Dataset content.
§ §
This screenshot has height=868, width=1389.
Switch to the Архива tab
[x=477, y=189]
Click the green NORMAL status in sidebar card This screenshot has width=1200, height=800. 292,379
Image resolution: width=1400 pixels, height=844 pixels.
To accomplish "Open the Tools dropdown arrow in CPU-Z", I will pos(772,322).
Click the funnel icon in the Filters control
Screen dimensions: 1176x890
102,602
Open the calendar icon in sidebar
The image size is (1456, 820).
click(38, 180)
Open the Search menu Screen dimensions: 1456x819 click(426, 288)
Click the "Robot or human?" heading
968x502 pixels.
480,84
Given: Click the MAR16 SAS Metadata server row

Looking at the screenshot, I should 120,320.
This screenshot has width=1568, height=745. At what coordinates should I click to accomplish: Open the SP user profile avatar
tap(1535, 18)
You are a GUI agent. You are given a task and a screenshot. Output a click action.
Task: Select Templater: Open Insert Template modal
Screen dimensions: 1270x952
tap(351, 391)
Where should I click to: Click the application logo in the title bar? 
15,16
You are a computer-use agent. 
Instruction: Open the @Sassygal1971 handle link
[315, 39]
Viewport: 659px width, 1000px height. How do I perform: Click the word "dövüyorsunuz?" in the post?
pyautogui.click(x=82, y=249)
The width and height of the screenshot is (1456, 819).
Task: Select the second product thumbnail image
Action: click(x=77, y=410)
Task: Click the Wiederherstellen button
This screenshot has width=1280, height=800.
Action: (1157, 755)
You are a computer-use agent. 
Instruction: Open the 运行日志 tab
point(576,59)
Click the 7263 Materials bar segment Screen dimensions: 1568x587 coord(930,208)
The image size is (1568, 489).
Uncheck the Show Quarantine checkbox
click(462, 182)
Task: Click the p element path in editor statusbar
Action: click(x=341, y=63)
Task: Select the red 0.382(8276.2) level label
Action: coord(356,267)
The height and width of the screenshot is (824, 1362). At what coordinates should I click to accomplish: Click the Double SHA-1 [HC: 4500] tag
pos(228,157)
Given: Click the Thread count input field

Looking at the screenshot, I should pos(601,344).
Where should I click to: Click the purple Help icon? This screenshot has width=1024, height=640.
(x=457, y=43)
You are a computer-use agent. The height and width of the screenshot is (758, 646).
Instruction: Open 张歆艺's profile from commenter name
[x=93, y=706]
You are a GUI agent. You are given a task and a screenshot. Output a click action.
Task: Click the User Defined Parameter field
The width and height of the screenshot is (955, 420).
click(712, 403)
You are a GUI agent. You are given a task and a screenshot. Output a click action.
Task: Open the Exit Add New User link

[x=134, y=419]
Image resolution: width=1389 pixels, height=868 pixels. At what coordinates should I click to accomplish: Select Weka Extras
§ §
Aim. Gather every line from the records above that contains the string "coordinates" and copy each one out in full. Case counts.

Expected answer.
This screenshot has width=1568, height=745. At what coordinates should I click to accomplish: Open the SP user profile avatar
The height and width of the screenshot is (824, 1362). At what coordinates should I click to accomplish: Click the Double SHA-1 [HC: 4500] tag
Image resolution: width=1389 pixels, height=868 pixels. At what coordinates should I click to accomplish: Select Weka Extras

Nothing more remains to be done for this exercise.